Over the past three months, shares of Caesars Entertainment CZR moved higher by 50.57%. Before having a look at the importance of debt, let us look at how much debt Caesars Entertainment has.
Caesars Entertainment's Debt
According to the Caesars Entertainment’s most recent balance sheet as reported on August 6, 2020, total debt is at $3.68 billion, with $3.65 billion in long-term debt and $36.61 million in current debt. Adjusting for $950.48 million in cash-equivalents, the company has a net debt of $2.73 billion.

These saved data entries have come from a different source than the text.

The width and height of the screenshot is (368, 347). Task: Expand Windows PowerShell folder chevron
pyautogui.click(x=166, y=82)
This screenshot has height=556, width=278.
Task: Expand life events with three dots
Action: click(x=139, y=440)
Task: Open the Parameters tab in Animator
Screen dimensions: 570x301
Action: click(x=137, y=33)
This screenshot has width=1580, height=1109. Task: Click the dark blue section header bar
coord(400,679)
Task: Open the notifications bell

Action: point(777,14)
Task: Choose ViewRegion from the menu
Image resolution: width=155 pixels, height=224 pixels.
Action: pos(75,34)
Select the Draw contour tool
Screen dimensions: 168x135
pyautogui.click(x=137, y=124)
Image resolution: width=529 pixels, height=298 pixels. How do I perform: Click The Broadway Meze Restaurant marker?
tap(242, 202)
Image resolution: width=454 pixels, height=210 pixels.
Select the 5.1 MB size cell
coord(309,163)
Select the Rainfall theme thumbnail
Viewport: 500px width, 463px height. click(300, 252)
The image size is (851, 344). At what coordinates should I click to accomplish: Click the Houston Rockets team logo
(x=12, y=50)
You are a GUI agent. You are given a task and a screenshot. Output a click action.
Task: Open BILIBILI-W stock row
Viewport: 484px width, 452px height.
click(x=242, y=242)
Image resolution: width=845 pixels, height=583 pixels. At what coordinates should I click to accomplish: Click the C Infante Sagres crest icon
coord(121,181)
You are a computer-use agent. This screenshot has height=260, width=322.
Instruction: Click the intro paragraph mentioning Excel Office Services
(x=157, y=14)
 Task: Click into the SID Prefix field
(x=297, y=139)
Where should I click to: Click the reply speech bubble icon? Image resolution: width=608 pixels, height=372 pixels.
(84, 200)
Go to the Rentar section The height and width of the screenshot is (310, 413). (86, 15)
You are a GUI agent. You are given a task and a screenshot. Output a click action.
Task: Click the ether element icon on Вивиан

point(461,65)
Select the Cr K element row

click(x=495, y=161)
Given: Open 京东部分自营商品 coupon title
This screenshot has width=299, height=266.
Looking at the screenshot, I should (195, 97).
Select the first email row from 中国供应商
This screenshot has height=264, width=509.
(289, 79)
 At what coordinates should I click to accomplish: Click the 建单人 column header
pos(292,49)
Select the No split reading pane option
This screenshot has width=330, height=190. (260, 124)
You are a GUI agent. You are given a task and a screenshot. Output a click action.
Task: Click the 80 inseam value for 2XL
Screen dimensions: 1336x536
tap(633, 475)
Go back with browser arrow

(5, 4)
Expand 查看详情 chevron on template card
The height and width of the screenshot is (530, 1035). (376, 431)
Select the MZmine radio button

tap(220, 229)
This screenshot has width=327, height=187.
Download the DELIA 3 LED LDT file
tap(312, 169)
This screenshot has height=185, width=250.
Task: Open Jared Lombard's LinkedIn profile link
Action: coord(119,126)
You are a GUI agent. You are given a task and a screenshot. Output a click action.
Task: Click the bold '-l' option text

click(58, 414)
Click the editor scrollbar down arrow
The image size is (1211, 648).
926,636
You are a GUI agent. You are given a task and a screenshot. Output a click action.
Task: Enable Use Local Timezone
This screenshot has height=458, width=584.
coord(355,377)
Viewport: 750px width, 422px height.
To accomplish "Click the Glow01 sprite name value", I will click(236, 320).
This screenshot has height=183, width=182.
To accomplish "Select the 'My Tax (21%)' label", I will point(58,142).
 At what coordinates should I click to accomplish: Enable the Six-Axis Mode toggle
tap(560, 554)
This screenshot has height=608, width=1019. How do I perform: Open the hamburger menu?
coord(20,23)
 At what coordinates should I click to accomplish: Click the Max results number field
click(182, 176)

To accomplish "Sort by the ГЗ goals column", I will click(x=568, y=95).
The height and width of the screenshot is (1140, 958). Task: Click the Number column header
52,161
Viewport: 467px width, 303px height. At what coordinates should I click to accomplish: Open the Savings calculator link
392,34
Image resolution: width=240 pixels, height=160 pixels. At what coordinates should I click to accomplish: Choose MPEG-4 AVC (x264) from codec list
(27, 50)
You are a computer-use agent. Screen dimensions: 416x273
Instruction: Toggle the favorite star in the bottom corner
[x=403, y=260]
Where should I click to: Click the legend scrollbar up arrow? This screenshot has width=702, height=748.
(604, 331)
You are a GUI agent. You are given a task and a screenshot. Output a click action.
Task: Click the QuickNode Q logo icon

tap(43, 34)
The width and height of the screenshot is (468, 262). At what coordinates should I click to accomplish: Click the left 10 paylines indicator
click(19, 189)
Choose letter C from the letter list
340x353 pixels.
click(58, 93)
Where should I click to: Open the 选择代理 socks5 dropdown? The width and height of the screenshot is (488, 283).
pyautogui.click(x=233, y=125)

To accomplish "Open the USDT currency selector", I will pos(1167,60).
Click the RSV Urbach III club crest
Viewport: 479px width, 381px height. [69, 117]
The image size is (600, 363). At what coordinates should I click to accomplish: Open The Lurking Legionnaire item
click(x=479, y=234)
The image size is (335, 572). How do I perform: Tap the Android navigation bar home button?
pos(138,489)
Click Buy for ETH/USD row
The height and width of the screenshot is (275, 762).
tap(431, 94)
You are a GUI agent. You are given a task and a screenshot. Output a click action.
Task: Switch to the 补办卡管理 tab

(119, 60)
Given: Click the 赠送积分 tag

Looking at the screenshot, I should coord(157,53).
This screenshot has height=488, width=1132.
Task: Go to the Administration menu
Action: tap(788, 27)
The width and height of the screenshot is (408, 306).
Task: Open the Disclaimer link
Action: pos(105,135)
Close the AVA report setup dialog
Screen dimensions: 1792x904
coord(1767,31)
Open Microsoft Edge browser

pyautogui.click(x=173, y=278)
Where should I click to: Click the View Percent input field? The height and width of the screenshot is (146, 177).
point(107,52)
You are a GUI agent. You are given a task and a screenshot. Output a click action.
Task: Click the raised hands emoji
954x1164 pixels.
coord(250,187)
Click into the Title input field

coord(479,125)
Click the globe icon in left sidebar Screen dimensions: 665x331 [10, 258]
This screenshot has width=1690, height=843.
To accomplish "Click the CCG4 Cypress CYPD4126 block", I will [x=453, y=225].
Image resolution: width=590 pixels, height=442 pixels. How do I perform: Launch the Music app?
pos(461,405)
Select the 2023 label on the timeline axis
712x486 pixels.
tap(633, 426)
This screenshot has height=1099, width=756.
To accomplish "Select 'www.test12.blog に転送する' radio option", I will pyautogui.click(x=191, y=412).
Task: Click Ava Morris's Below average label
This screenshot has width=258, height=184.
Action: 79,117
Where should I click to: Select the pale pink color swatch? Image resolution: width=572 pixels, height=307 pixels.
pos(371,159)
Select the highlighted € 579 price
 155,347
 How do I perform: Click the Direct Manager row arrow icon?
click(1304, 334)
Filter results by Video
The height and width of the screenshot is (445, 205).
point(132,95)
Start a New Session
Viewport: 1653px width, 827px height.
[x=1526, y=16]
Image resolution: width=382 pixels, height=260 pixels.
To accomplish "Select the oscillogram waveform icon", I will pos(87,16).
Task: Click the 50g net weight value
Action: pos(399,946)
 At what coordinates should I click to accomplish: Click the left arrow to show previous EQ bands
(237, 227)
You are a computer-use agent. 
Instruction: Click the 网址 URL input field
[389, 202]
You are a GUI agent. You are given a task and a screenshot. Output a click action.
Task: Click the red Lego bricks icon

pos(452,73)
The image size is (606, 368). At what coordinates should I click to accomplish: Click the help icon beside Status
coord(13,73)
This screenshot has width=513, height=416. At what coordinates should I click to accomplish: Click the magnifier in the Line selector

To understand the degree of financial leverage a company has, investors look at the debt ratio. Considering Caesars Entertainment’s $6.15 billion in total assets, the debt-ratio is at 0.6. Generally speaking, a debt-ratio more than one means that a large portion of debt is funded by assets. As the debt-ratio increases, so the does the risk of defaulting on loans, if interest rates were to increase. Different industries have different thresholds of tolerance for debt-ratios. A debt ratio of 40% might be higher for one industry and normal for another.
Why Debt Is Important
Debt is an important factor in the capital structure of a company, and can help it attain growth. Debt usually has a relatively lower financing cost than equity, which makes it an attractive option for executives.
However, due to interest-payment obligations, cash-flow of a company can be impacted. Equity owners can keep excess profit, generated from the debt capital, when companies use the debt capital for its business operations.